_Exercise requirements_
Below is a set of entries; copy all of them exactly.
-- Source information follows --
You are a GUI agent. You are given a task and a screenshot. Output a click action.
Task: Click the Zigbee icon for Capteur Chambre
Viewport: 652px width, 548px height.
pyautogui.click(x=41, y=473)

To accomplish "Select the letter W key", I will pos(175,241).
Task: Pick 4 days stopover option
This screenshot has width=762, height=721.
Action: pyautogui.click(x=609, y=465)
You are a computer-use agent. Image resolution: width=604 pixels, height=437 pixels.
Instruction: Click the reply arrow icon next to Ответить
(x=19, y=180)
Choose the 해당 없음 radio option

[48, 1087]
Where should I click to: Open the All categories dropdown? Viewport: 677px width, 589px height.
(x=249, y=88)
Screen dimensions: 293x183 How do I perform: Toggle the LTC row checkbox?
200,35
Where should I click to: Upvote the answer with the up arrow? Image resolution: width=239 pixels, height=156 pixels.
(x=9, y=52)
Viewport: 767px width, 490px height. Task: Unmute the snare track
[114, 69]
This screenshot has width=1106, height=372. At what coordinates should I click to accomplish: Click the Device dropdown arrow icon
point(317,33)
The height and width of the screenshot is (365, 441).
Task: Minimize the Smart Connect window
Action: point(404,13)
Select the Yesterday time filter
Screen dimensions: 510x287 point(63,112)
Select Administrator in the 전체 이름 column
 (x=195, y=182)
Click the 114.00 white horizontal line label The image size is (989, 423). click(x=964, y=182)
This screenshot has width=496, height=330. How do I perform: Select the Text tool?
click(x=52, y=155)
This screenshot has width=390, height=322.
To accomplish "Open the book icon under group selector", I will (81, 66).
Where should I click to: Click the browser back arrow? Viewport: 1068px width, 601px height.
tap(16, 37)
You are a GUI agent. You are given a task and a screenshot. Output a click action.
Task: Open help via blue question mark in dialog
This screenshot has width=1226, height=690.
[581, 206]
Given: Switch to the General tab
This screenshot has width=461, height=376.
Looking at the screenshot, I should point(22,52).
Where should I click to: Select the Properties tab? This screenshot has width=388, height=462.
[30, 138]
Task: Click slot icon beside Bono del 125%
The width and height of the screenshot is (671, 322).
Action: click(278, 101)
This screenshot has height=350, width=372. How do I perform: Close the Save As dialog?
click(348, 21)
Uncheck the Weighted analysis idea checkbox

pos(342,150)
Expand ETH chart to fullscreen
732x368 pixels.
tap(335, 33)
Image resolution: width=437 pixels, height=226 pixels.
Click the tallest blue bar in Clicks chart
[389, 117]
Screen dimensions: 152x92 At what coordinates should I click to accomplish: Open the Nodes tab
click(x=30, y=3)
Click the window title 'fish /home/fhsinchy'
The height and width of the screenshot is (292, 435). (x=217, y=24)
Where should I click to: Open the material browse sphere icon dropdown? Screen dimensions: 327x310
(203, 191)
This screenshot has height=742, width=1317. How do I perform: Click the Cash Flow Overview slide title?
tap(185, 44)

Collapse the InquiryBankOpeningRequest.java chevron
-- Source information concluded --
_Exercise answer_
You are a GUI agent. You are given a task and a screenshot. Output a click action.
Task: Click the Zigbee icon for Capteur Chambre
Viewport: 652px width, 548px height.
pyautogui.click(x=41, y=473)

To accomplish "Select the letter W key", I will pos(175,241).
Task: Pick 4 days stopover option
This screenshot has width=762, height=721.
Action: pyautogui.click(x=609, y=465)
You are a computer-use agent. Image resolution: width=604 pixels, height=437 pixels.
Instruction: Click the reply arrow icon next to Ответить
(x=19, y=180)
Choose the 해당 없음 radio option

[48, 1087]
Where should I click to: Open the All categories dropdown? Viewport: 677px width, 589px height.
(x=249, y=88)
Screen dimensions: 293x183 How do I perform: Toggle the LTC row checkbox?
200,35
Where should I click to: Upvote the answer with the up arrow? Image resolution: width=239 pixels, height=156 pixels.
(x=9, y=52)
Viewport: 767px width, 490px height. Task: Unmute the snare track
[114, 69]
This screenshot has width=1106, height=372. At what coordinates should I click to accomplish: Click the Device dropdown arrow icon
point(317,33)
The height and width of the screenshot is (365, 441).
Task: Minimize the Smart Connect window
Action: point(404,13)
Select the Yesterday time filter
Screen dimensions: 510x287 point(63,112)
Select Administrator in the 전체 이름 column
 (x=195, y=182)
Click the 114.00 white horizontal line label The image size is (989, 423). click(x=964, y=182)
This screenshot has width=496, height=330. How do I perform: Select the Text tool?
click(x=52, y=155)
This screenshot has width=390, height=322.
To accomplish "Open the book icon under group selector", I will (81, 66).
Where should I click to: Click the browser back arrow? Viewport: 1068px width, 601px height.
tap(16, 37)
You are a GUI agent. You are given a task and a screenshot. Output a click action.
Task: Open help via blue question mark in dialog
This screenshot has width=1226, height=690.
[581, 206]
Given: Switch to the General tab
This screenshot has width=461, height=376.
Looking at the screenshot, I should point(22,52).
Where should I click to: Select the Properties tab? This screenshot has width=388, height=462.
[30, 138]
Task: Click slot icon beside Bono del 125%
The width and height of the screenshot is (671, 322).
Action: click(278, 101)
This screenshot has height=350, width=372. How do I perform: Close the Save As dialog?
click(348, 21)
Uncheck the Weighted analysis idea checkbox

pos(342,150)
Expand ETH chart to fullscreen
732x368 pixels.
tap(335, 33)
Image resolution: width=437 pixels, height=226 pixels.
Click the tallest blue bar in Clicks chart
[389, 117]
Screen dimensions: 152x92 At what coordinates should I click to accomplish: Open the Nodes tab
click(x=30, y=3)
Click the window title 'fish /home/fhsinchy'
The height and width of the screenshot is (292, 435). (x=217, y=24)
Where should I click to: Open the material browse sphere icon dropdown? Screen dimensions: 327x310
(203, 191)
This screenshot has height=742, width=1317. How do I perform: Click the Cash Flow Overview slide title?
tap(185, 44)

Collapse the InquiryBankOpeningRequest.java chevron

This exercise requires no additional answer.